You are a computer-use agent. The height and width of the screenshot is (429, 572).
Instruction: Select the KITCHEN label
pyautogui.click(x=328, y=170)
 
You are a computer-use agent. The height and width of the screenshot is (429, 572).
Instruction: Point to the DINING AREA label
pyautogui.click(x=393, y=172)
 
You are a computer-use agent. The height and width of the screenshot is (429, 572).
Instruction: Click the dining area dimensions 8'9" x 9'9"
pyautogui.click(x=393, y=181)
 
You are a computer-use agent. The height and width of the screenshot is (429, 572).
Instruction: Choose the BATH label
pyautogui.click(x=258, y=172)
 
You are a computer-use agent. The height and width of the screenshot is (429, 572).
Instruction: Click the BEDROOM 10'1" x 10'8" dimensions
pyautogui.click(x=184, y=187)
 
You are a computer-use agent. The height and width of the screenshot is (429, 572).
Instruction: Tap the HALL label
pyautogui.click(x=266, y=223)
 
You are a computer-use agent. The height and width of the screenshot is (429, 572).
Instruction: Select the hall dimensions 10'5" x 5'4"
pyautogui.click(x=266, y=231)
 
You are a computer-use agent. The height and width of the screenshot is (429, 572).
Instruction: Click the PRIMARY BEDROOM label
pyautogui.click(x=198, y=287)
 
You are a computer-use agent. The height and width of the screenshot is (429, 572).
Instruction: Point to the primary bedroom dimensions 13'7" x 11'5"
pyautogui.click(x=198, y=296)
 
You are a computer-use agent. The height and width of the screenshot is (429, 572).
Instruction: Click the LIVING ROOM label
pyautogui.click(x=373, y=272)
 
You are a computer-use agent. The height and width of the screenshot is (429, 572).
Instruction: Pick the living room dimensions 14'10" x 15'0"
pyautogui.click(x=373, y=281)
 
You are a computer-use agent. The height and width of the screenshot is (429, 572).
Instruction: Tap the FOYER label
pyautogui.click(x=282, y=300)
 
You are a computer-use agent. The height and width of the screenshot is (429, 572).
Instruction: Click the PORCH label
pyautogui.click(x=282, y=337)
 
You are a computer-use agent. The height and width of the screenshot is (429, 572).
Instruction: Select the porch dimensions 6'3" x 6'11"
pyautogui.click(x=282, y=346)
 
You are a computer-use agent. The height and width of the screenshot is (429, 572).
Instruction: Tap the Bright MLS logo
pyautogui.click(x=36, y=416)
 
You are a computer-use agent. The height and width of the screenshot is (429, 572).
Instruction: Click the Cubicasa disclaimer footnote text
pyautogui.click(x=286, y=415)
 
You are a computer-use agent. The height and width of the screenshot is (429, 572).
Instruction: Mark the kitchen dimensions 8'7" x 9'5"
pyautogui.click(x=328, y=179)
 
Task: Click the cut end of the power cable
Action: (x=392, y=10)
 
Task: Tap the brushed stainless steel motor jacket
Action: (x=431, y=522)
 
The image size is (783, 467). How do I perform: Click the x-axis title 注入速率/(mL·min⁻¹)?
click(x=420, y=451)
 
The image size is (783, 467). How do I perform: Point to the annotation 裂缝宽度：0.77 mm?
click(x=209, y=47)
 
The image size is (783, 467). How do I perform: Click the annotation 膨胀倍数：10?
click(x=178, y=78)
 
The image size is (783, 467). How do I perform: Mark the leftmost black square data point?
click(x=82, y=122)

————

## Task statement
Please copy the rows above word for word, from the line containing "x-axis title 注入速率/(mL·min⁻¹)?" through the last line of the rows, with both ends included.

## Response
The image size is (783, 467). How do I perform: Click the x-axis title 注入速率/(mL·min⁻¹)?
click(x=420, y=451)
 
The image size is (783, 467). How do I perform: Point to the annotation 裂缝宽度：0.77 mm?
click(x=209, y=47)
 
The image size is (783, 467). How do I perform: Click the annotation 膨胀倍数：10?
click(x=178, y=78)
 
The image size is (783, 467). How do I perform: Mark the leftmost black square data point?
click(x=82, y=122)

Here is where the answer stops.